#### Task to complete:
Find the line that contains "Check the PicPick startup item", then repeat it and each line after it to the end of the records, exactly.

Given information section start

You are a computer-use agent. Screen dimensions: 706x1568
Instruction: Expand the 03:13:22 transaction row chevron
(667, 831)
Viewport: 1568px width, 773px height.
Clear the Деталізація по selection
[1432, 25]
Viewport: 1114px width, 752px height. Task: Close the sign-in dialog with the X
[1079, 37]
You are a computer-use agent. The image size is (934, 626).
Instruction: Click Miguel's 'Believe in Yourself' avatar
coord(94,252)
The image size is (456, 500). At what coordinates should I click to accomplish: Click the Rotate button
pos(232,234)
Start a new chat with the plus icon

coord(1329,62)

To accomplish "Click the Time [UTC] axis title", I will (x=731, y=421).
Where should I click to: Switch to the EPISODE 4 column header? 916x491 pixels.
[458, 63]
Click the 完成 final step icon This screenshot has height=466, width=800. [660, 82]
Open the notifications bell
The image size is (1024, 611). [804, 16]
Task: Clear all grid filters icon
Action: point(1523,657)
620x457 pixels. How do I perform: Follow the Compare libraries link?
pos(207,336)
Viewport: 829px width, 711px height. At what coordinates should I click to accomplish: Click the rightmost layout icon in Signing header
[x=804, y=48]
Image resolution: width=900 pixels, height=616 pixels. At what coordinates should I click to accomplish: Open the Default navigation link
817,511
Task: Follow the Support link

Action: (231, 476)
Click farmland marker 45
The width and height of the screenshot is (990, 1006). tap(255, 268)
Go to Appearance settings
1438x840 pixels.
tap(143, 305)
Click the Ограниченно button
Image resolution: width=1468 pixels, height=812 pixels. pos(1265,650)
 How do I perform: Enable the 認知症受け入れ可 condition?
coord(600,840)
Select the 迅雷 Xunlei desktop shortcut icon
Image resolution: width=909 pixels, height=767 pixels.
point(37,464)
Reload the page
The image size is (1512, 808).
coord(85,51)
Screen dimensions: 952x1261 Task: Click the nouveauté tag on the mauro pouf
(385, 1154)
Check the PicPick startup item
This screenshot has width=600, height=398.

Given information section end

#### Exercise result:
Check the PicPick startup item
This screenshot has width=600, height=398.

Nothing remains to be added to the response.